▸ REQUIRED ACTION
Please return all lines in the listing holding the word "Chop".

▸ SUPPLIED RECORDS
<<<<

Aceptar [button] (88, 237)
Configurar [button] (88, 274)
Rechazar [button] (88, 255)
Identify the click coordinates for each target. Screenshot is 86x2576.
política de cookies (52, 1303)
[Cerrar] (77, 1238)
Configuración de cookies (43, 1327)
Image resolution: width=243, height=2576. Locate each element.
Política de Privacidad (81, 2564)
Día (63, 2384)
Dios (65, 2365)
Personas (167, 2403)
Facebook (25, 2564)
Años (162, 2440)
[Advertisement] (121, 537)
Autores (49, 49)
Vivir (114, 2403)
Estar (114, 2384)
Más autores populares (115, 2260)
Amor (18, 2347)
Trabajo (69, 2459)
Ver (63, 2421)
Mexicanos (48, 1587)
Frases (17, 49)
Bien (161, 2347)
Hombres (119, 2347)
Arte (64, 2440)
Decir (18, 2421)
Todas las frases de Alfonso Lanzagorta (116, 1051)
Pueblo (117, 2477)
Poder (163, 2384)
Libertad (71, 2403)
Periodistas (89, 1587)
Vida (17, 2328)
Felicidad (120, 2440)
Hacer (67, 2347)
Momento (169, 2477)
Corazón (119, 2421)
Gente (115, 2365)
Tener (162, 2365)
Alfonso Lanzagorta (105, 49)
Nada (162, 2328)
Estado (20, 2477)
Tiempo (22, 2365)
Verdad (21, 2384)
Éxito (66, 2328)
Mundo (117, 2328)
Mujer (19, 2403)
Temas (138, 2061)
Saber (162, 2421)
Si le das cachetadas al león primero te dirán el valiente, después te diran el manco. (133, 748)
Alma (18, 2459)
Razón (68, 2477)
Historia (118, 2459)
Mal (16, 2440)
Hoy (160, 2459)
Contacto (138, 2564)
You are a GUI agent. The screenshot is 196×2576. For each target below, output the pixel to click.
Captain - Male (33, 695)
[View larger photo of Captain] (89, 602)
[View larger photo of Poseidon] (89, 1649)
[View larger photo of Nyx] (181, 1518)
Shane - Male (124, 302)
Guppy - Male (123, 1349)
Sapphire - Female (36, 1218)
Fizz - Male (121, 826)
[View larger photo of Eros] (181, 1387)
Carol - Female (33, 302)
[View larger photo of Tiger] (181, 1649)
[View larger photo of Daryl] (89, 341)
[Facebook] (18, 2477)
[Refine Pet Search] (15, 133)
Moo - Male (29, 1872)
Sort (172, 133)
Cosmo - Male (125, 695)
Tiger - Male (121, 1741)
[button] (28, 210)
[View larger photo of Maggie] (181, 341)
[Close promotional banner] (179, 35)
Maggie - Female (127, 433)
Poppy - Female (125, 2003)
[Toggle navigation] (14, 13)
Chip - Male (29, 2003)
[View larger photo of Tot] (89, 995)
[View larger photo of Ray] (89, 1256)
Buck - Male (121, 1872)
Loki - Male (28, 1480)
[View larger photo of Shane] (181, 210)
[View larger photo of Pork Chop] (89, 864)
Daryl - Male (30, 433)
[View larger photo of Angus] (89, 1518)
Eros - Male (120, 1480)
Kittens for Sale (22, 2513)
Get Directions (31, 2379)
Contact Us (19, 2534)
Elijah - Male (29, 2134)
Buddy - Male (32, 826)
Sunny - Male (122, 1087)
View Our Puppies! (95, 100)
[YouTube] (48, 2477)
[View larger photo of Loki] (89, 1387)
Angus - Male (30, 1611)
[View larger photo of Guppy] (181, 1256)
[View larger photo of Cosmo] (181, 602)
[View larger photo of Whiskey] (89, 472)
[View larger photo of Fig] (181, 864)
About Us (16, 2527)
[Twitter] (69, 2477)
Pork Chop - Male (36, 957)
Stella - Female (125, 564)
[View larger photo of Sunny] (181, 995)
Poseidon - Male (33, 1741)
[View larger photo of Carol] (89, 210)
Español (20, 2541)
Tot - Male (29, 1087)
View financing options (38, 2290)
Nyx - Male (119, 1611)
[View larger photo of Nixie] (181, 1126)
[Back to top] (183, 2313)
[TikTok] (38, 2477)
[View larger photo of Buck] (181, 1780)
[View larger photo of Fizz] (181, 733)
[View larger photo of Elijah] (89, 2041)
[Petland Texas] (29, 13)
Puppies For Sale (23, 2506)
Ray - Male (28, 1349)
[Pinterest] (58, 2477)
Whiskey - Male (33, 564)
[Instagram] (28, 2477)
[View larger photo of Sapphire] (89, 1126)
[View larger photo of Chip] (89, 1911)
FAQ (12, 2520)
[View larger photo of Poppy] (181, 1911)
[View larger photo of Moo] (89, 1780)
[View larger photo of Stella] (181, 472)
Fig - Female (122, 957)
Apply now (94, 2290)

>>>>

▸ RESPONSE
[View larger photo of Pork Chop] (89, 864)
Pork Chop - Male (36, 957)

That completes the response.